Valen dejó su mano sobre el lomo del lobo, sintiendo el leve ascenso y descenso de la respiración. El bosque seguía en silencio, observando. Las sombras parecían retroceder un poco, respetando el pequeño círculo de luz residual de las fisuras y la frágil tregua entre el niño marcado y la bestia herida.

Miró hacia la oscuridad de donde había venido la Sombra. Los ojos de Aion ya no estaban allí. Pero sabía que el Diablo había visto. Había visto el hambre. Había visto el poder. Había visto la rendija por donde podía entrar.

Un eco de la batalla resonó en sus brazos. Las fisuras oscurecidas pulsaron una vez más, no con luz, sino con una profunda sombra interna. El oro había sido mancillado. El precio del poder se había cobrado su primera cuota visible. Valen apretó suavemente el pelaje del lobo, buscando anclarse en ese contacto vivo, en esa chispa de calor en medio del frío que ahora llevaba dentro y fuera.

"Eco," murmuró, sin saber por qué elegía esa palabra. Quizás por el sonido que la Sombra había hecho al ser destruida. Quizás por el último gemido del lobo. O quizás porque en este bosque de susurros mortales, cualquier sonido de vida, por débil que fuera, era un eco de esperanza. "Te llamaré Eco."

El lobo, con los ojos cerrados, respiró profundamente. Parecía dormitar, agotado por el dolor y el terror, pero vivo. Valen se acomodó contra el tronco del árbol más cercano, manteniendo su mano sobre Eco. La noche era larga. Los peligros, innumerables.

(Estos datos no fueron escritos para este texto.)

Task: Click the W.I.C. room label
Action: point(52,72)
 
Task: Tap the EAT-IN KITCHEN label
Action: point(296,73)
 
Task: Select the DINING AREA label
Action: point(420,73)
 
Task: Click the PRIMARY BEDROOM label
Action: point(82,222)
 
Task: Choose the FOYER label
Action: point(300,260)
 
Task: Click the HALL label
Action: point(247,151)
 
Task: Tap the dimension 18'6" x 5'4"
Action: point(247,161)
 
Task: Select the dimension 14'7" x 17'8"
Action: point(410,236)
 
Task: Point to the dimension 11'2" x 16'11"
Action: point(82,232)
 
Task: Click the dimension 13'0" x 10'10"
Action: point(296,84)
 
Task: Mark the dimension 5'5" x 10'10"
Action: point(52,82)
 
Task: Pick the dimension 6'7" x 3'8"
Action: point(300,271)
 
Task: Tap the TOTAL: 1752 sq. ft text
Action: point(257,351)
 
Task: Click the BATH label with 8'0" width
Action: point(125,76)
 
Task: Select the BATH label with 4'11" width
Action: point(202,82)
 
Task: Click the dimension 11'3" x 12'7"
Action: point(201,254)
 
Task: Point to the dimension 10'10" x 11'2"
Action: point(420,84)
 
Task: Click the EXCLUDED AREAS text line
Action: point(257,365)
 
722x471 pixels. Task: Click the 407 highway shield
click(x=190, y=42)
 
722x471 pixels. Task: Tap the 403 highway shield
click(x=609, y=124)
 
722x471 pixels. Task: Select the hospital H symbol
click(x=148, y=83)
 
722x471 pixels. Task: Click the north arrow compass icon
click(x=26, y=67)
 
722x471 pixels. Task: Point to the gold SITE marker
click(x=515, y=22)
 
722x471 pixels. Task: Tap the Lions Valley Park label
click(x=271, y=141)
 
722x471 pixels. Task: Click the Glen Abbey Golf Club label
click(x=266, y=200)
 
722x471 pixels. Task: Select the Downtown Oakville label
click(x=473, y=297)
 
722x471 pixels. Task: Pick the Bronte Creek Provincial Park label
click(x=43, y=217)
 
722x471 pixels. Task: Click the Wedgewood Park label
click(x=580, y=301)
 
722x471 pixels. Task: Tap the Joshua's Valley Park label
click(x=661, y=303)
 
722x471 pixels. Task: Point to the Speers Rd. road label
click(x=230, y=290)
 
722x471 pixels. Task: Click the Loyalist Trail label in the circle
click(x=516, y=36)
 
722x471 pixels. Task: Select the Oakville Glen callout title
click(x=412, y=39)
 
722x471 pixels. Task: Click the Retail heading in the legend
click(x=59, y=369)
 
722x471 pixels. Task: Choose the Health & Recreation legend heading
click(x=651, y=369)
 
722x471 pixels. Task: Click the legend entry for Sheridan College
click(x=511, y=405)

Pero por ahora, en este pequeño claro maldito, no estaba completamente solo. Tenía a Eco. Y Eco, milagrosamente, parecía tenerlo a él. Las fisuras en sus brazos, ahora un mapa de oro manchado y venas violetas profundas, eran el recordatorio del pacto no dicho que acababa de sellar: la supervivencia tenía un precio, y su piel era el pergamino donde se escribía la letra pequeña. La oscuridad avanzaba, pero el eco de algo distinto, algo tan frágil como el aliento de un lobo moribundo, resonaba en la noche.